> **Excerpted passage**:

+===+

Sandy Williamson

Born: April 17, 1927;

Died: July 14, 2019

Sandy Williamson of Leven who has died aged 92 was an outstanding Highland Games grass track cyclist of the 1950’s, who competed as ‘Herd’ to avoid confusion with another cyclist called Williamson. Over a long career he won countless races over various distances with the highlights including national titles over one, two and four miles.

After emigrating to Australia for about thirty years in 1961 he competed successfully in ‘hard track’ velodrome racing and some road racing till well into his 60’s. Once finished competitive cycling he rode recreationally till a ripe old age as life without cycling for him was as unimaginable as breathing without oxygen. Any time he travelled including trips back home, his beloved cycle went with him, even via Zimbabwe where he visited sister Moira en route. Such was his immersion in the sport that aged 73 he corresponded with an international coach requesting a ‘sprints training programme,’ omitting to mention the small detail of his age. When this later became apparent, the coach became very concerned over the possibility that the intensity of the programme might result in fatal consequences for Sandy for whom, clearly, age was merely a number.

Grass track cycling was a tough demanding sport with riders speeding round tight uneven tracks, often in fields, at about 20m.p.h., very close to each other with the constant risk of collisions and falls. Bikes had no brakes, were fixed gear which meant they could not freewheel and cyclists were in effect ‘strapped’ onto the pedals, with consequences in the event of a fall. Sandy often cycled to the Games, competed and cycled home afterwards. Steely determination was required to succeed, an attribute he possessed in abundance.

Sandy and rivals, such as the Hendry brothers from Gartcosh, Bert Duff from Falkland, Jock Ward from High Valleyfield and others competed as professionals mostly in Fife and Central Scotland. Although ‘professional’, winnings never provided a livelihood but were a welcome bonus to the weekly wage.

He also travelled south to compete in Lakeland Games at venues including Penrith, Keswick, Kendal, Ambleside and at Knighton in Wales. In one feature, Sandy was referred to as one of “the big guns” who came down from Scotland to compete, recording his first win at Keswick in the mile in 1952, followed by many successes.

+===+

> **Set task A**: In the obituary, copy the passage between "He also travelled" and "by many successes.", inclusive, swapping "travelled" for "journeyed".
> **Set task B**: Which venues does the obituary name as places Sandy traveled south to compete?

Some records
+===+

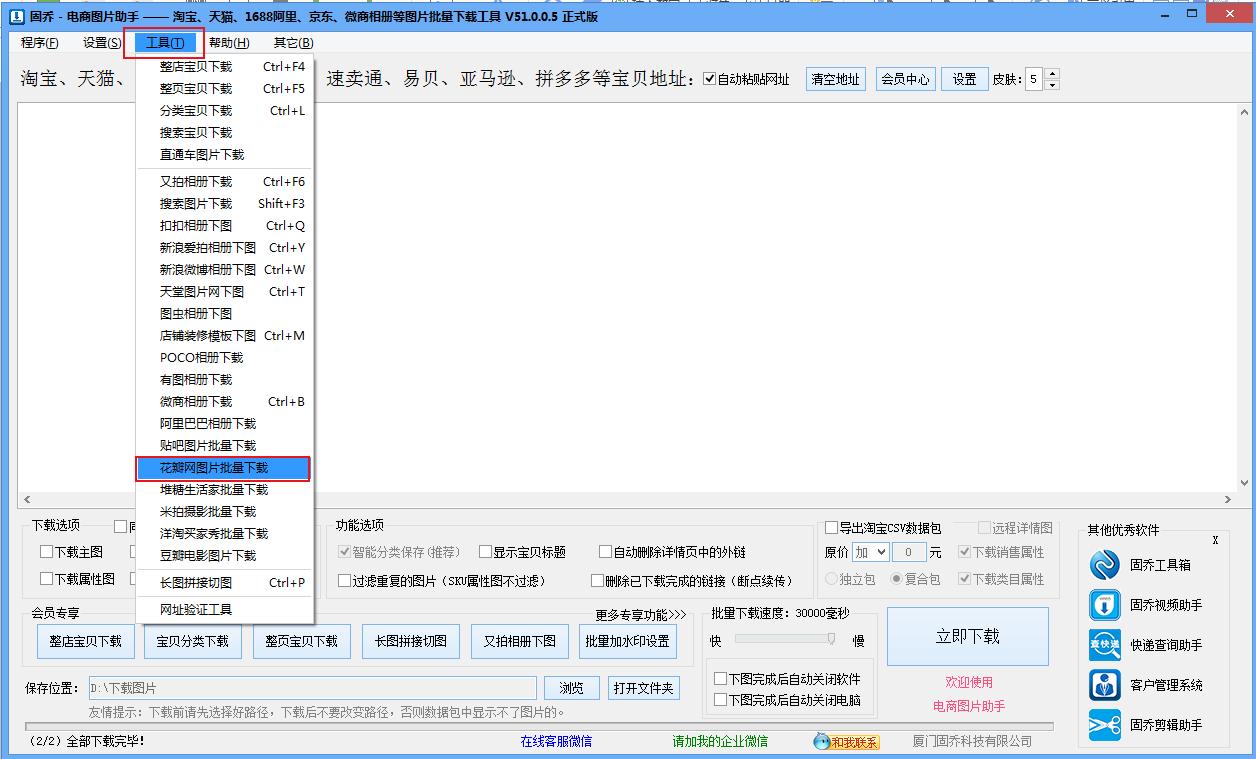Launch 固乔视频助手 from the sidebar
The image size is (1256, 759).
tap(1104, 605)
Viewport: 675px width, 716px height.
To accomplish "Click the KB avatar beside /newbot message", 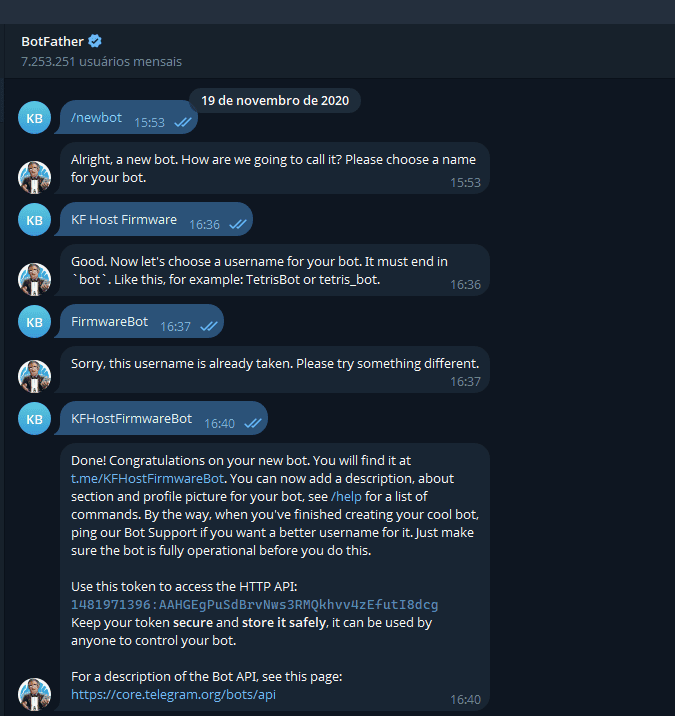I will pos(34,118).
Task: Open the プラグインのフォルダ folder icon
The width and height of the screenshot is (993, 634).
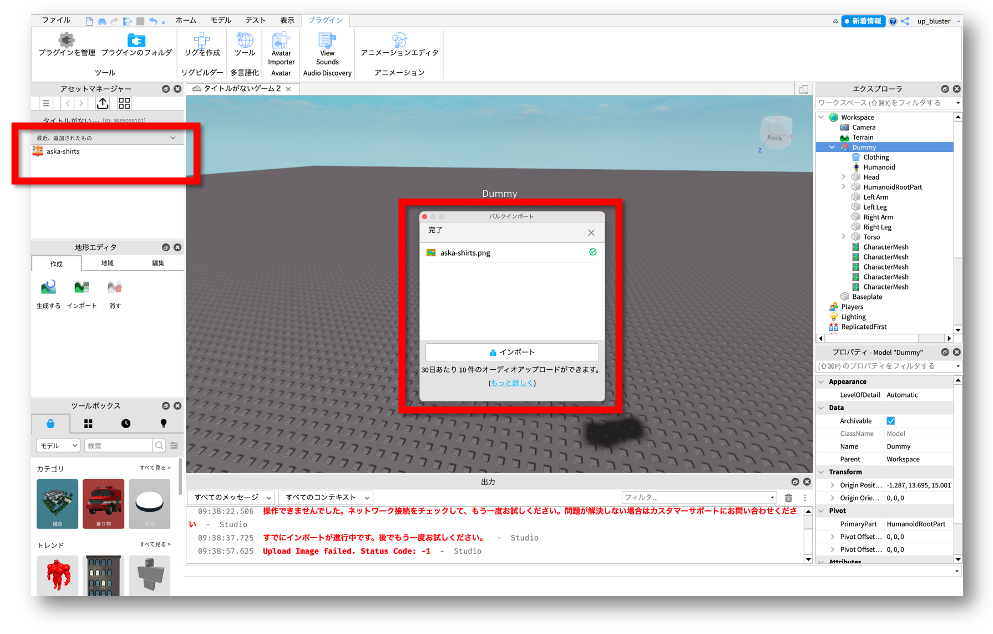Action: pos(136,43)
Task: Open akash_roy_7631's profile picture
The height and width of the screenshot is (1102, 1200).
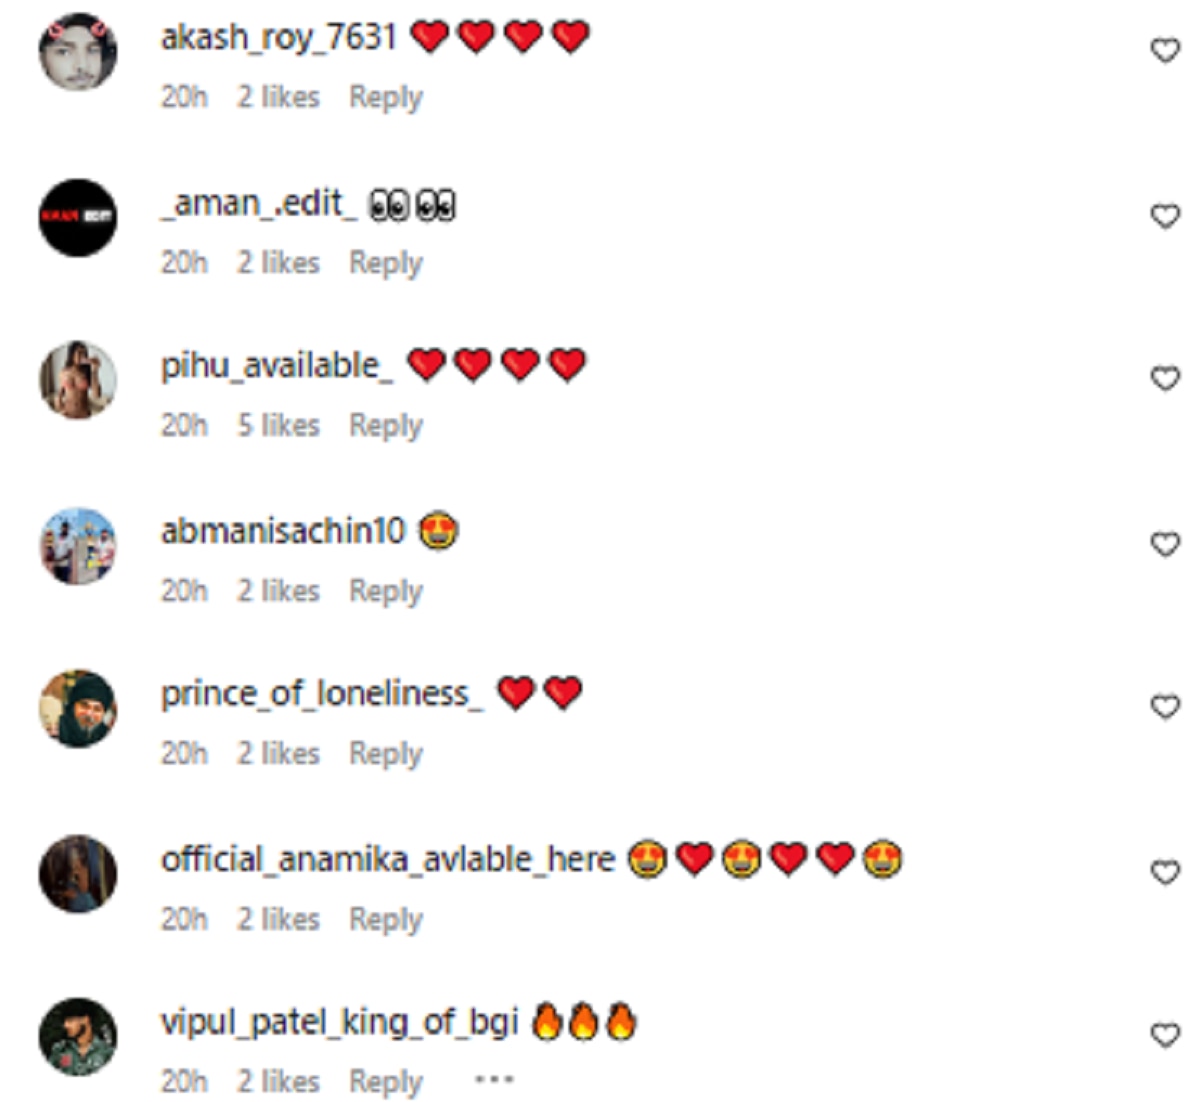Action: [78, 52]
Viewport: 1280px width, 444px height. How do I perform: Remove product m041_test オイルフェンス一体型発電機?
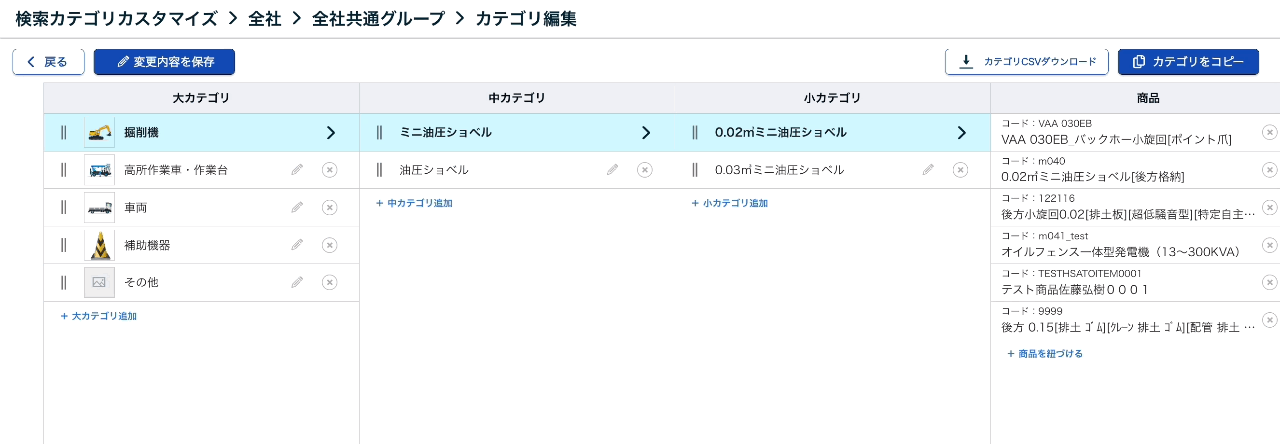1269,245
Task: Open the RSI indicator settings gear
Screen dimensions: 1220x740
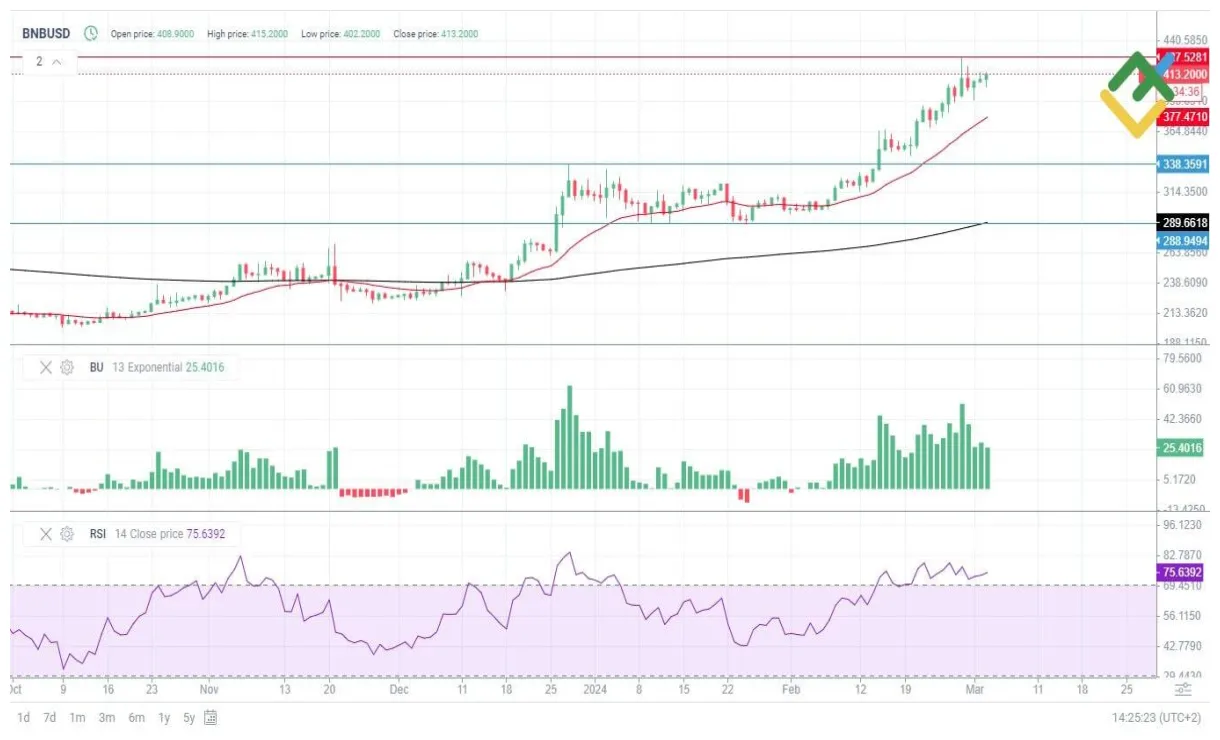Action: click(66, 534)
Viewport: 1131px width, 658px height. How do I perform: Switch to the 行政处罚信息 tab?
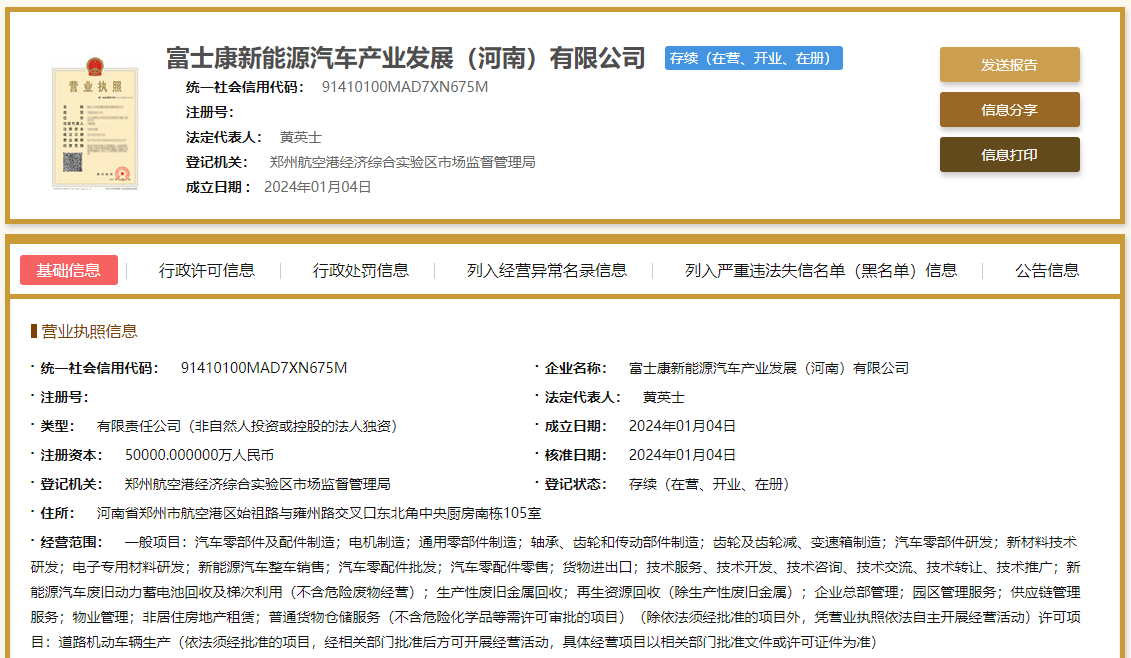[361, 270]
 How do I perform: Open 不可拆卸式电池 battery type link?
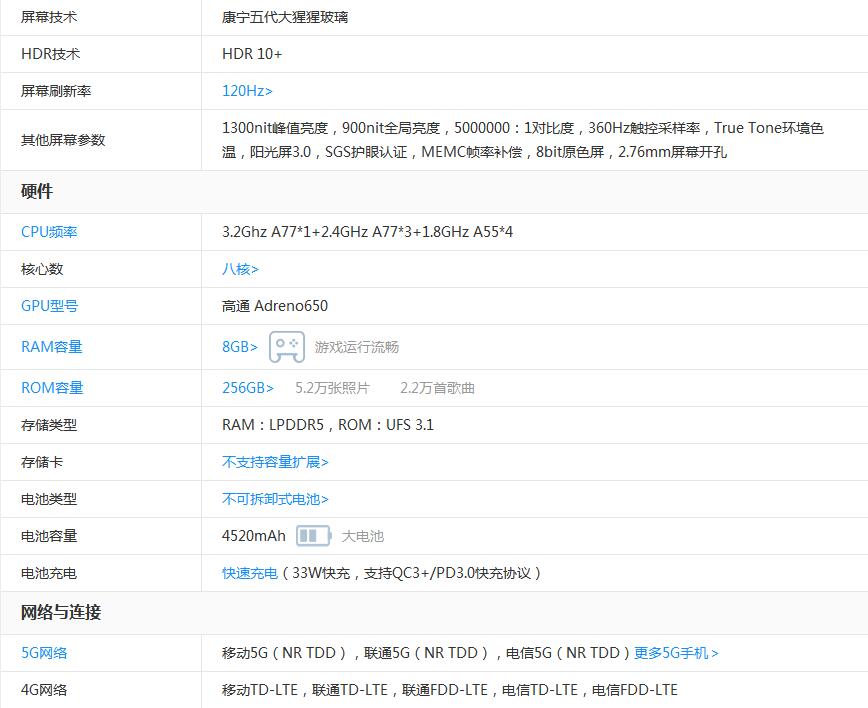[x=275, y=499]
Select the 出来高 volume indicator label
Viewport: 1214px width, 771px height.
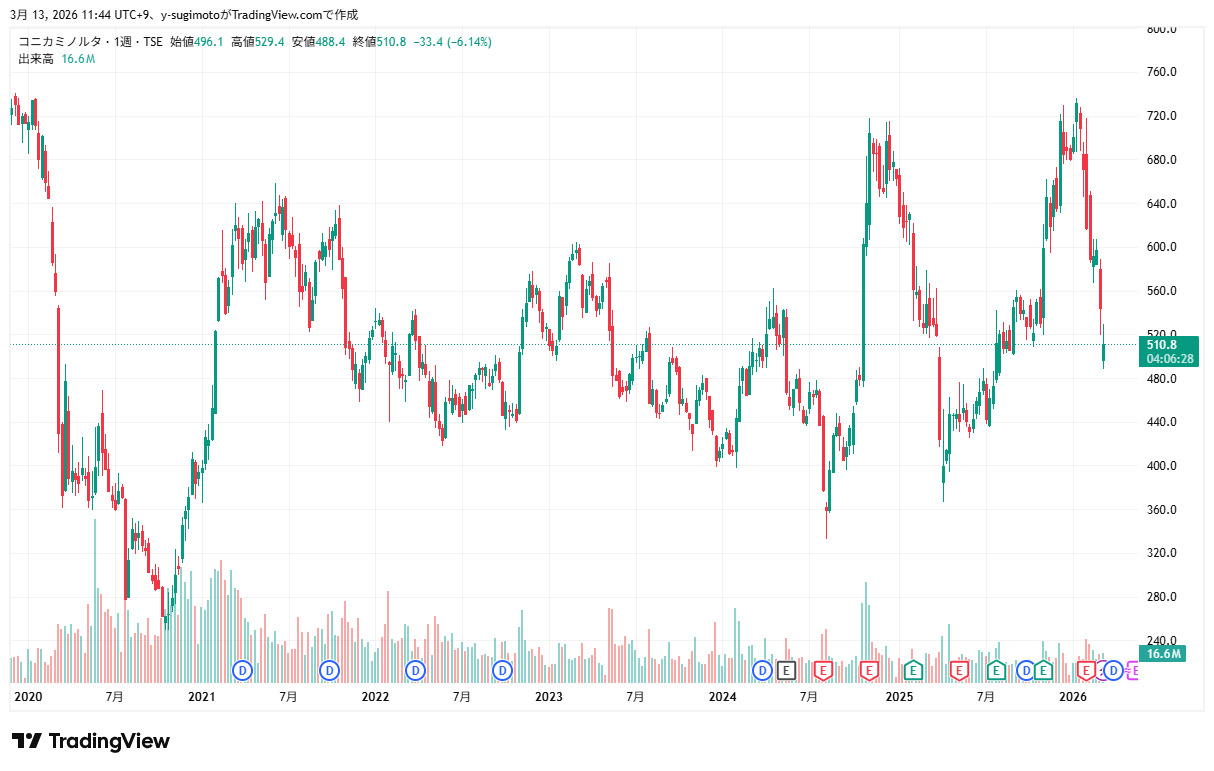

+===+

> **Written solution A**:
He also journeyed south to compete in Lakeland Games at venues including Penrith, Keswick, Kendal, Ambleside and at Knighton in Wales. In one feature, Sandy was referred to as one of “the big guns” who came down from Scotland to compete, recording his first win at Keswick in the mile in 1952, followed by many successes.

> **Written solution B**: Penrith, Keswick, Kendal, Ambleside, Knighton